▶ Data shown
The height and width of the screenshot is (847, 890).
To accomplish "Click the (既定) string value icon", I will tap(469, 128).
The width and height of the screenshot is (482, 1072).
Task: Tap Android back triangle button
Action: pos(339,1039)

▶ What this task involves
What you output should match every line above exactly.

▶ Completed exercise
The height and width of the screenshot is (847, 890).
To accomplish "Click the (既定) string value icon", I will tap(469, 128).
The width and height of the screenshot is (482, 1072).
Task: Tap Android back triangle button
Action: pos(339,1039)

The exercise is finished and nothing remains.